The Ogallala aquifer: Saving a vital U.S. water source: The massive underground water source feeds the middle third of the country but is disappearing fast
Posted by: Maven on March 24, 2009 at 5:52 am
For those out there who see California agriculture as expendable need to take heed of this article, which highlights the drawdown of the Ogallala aquifer, source of water for much of the Midwestern’s agriculture. From the Scientific American:
On America’s high plains, crops in early summer stretch to the horizon: field after verdant field of corn, sorghum, soybeans, wheat and cotton. Framed by immense skies now blue, now scarlet-streaked, this 800-mile expanse of agriculture looks like it could go on forever.
It can’t.
The Ogallala Aquifer, the vast underground reservoir that gives life to these fields, is disappearing. In some places, the groundwater is already gone. This is the breadbasket of America—the region that supplies at least one fifth of the total annual U.S. agricultural harvest. If the aquifer goes dry, more than $20 billion worth of food and fiber will vanish from the world’s markets. And scientists say it will take natural processes 6,000 years to refill the reservoir.
The challenge of the Ogallala is how to manage human demands on the layer of water that sprawls underneath parts of eight states from South Dakota to Texas. As landowners strive to conserve what’s left, they face a tug-of-war between economic growth and declining natural resources. What is happening here—the problems and solutions—is a bellwether for the rest of the planet.
High Plains farmers were blissfully unaware a generation ago that a dilemma was already unfolding. In the early 1950s, when Rodger Funk started farming near Garden City, Kan., everyone believed the water was inexhaustible. “People were drilling wells,” he says. “You could pump all the water you wanted to pump.”
And they did. What changed everything for Funk, now age 81, was a public meeting in the late 1960s at Garden City Community College. State and federal geologists, who had been studying where all that water was coming from, announced grim findings. “They said it’s geologic water. When it’s gone, it’s gone,” Funk says. “I remember coming home and feeling so depressed.”

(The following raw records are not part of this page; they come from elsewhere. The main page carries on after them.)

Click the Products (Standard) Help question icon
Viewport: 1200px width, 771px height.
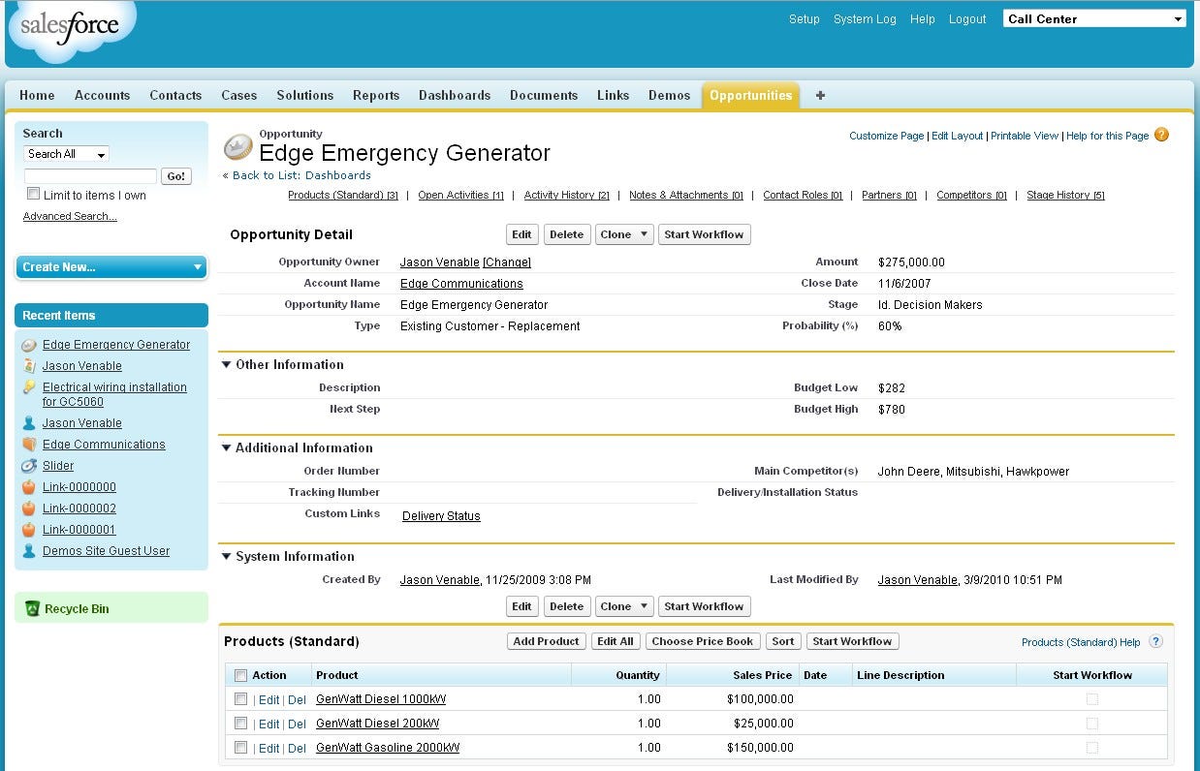click(1155, 641)
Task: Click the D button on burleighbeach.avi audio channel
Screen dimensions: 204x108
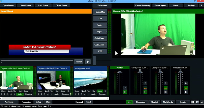Action: click(186, 83)
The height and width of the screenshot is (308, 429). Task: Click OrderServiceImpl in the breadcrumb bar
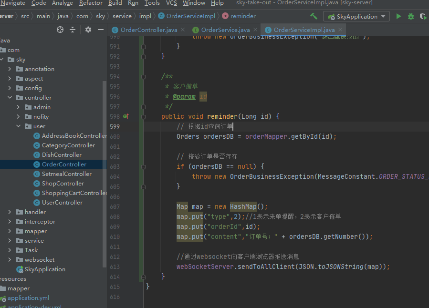pos(190,16)
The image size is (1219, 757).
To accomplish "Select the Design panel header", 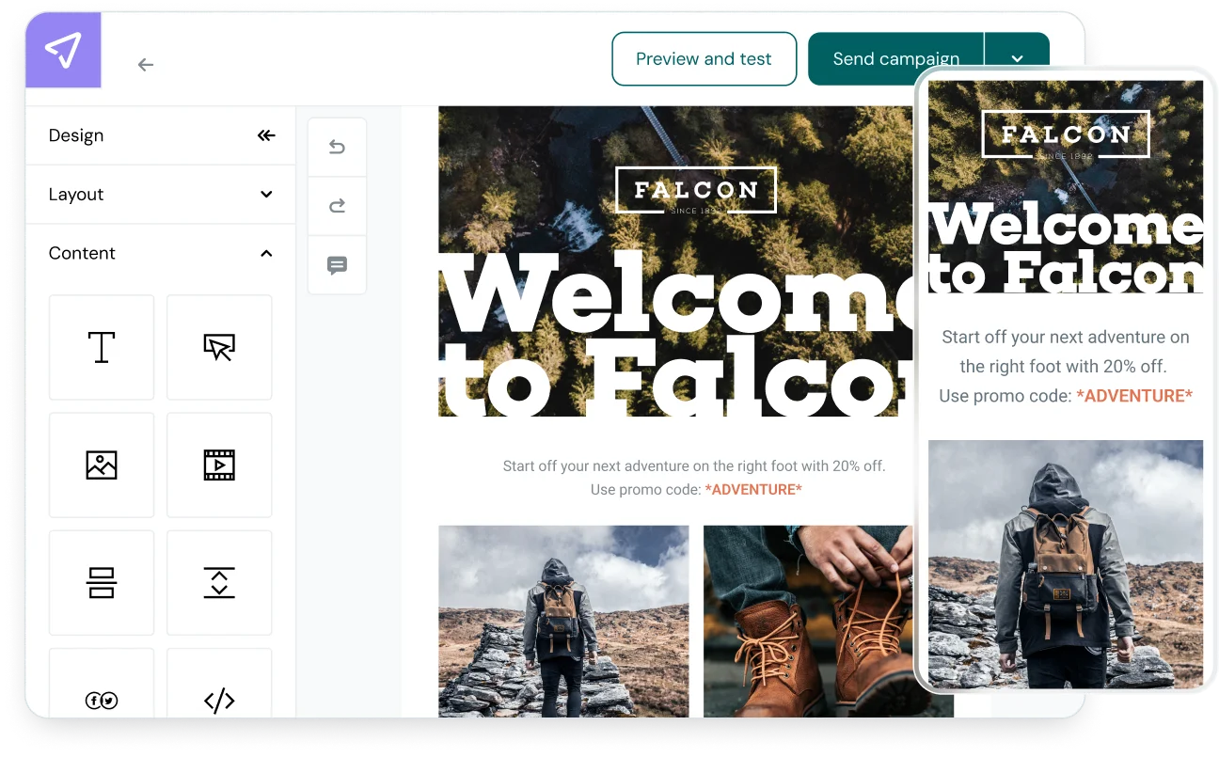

Today his community in southern Kansas, 180 miles west of Wichita, is one of the High Plains areas hardest hit by the aquifer’s decline. Groundwater level has dropped 150 feet or more, forcing many farmers to abandon their wells. The cause is obvious, says Mark Rude, executive director of the Southwest Kansas Groundwater Management District: overuse.
With a liquid treasure below their feet and a global market eager for their products, farmers here and across the region have made a Faustian bargain—giving up long-term conservation for short-term gain. To capitalize on economic opportunities, landowners are knowingly “mining” a finite resource.
Read more of this extensive article from the Scientific American by clicking here.
Comments
2 Responses to “The Ogallala aquifer: Saving a vital U.S. water source: The massive underground water source feeds the middle third of the country but is disappearing fast”
Leave a Reply






The Ogallala is a designated ground water basin. It is designated by LAW to be non-tributary to surface streams and has been also determined to be non-rechargeable. The Ogallala is “mined” knowing that it has a predetermined life of a hundred years. Withdrawals from the Ogallala are allowed based on the number of acres owned overlying the aquifer. A calculation is deliberately made using the total number of acres, volume in the Ogallala and dividing by 100 to get the amount allowed per acre above the Ogallala to be withdrawn/allowed each year. When the Ogallala is gone, … its gone … and those who have depended upon it will be high and dry … hard to believe that those affected have not known this for years ( and they do) … their permitting process spells out the calculations and credits … for as long as the water lasts.
Before everyone gets all leveraged about it, this concept is no different than oil, gold, natural gas or many other commodity throughout the world.
Maybe someday, California in particular will come to realize the significance of a non-tributary Source of fresh water that can yeild a million acre feet of water EACH YEAR and cannot be depleted !
WaterSource waterrdw@yahoo.com
I recently read that once an aquifer is over used the land above it will sink and the aquifer can never be replenished. Is this true and if so can you help me with information?